Prior to these appointments he was a professor of electrical and computer engineering at Mississippi State University and the Jack Hatcher Chair for Engineering Entrepreneurship.

In 2009 he was named an Associate Director for Advanced Vehicle Systems at the MSU Center for Advanced Vehicular Systems (CAVS).

From 2005-2007 he was the chief technology officer of SemiSouth Laboratories, a company he co-founded. In 2022 he was named to the Charlotte Business Journal’s inaugural Power 100 list.


Agus Sudjianto

Title: Machine Learning Reliability for High-Risk Applications and Regulated Industry

Abstract: Machine Learning (ML) models are quickly becoming ubiquitous and widely embedded in many banking software for mission critical applications. Testing, validating and monitoring for model failure are key activities before and after model deployment as model errors can create significant risk. As models in production will operate under constantly changing environment, model design and testing must include model stress testing evaluation including their robustness, reliability and resilience.

Bio: Agus Sudjianto is an executive vice president, head of Model Risk and a member of Management Committee at Wells Fargo, where he is responsible for enterprise model risk management.

Prior to his current position, Agus was the modeling and analytics director and chief model risk officer at Lloyds Banking Group in the United Kingdom.
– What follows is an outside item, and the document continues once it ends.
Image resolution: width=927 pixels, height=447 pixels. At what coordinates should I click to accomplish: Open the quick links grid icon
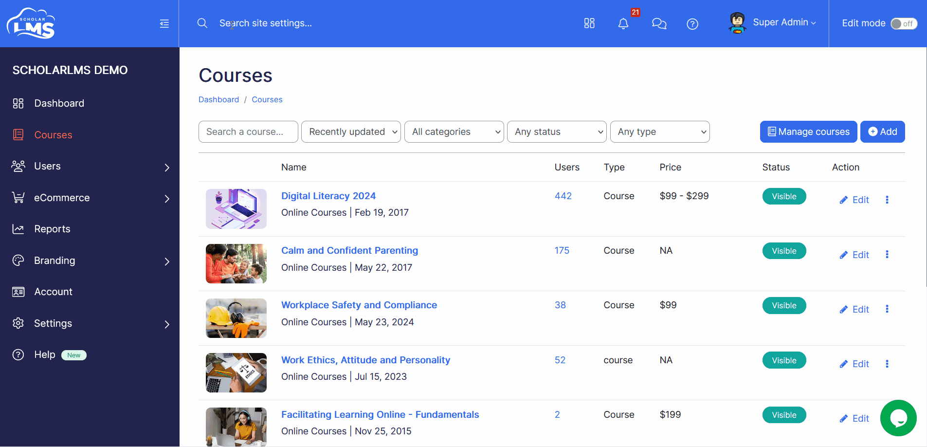pos(589,23)
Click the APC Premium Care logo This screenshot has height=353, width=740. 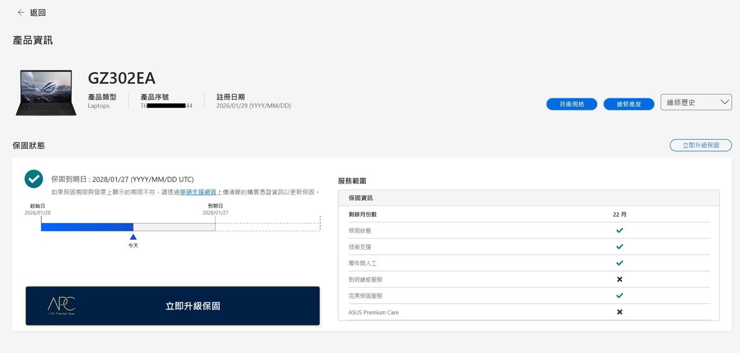61,306
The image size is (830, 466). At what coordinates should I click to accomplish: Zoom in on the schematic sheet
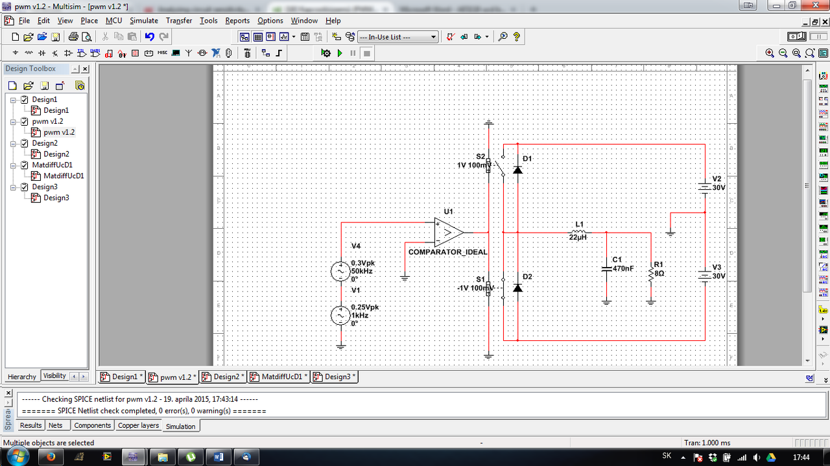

Before joining Lloyds, he was an executive and head of Quantitative Risk at Bank of America.

Prior to his career in banking, he was a product design manager in the Powertrain Division of Ford Motor Company.

Agus holds several U.S. patents in both finance and engineering. He has published numerous technical papers and is a co-author of Design and Modeling for Computer Experiments. His technical expertise and interests include quantitative risk, particularly credit risk modeling, machine learning and computational statistics.

He holds masters and doctorate degrees in engineering and management from Wayne State University and the Massachusetts Institute of Technology.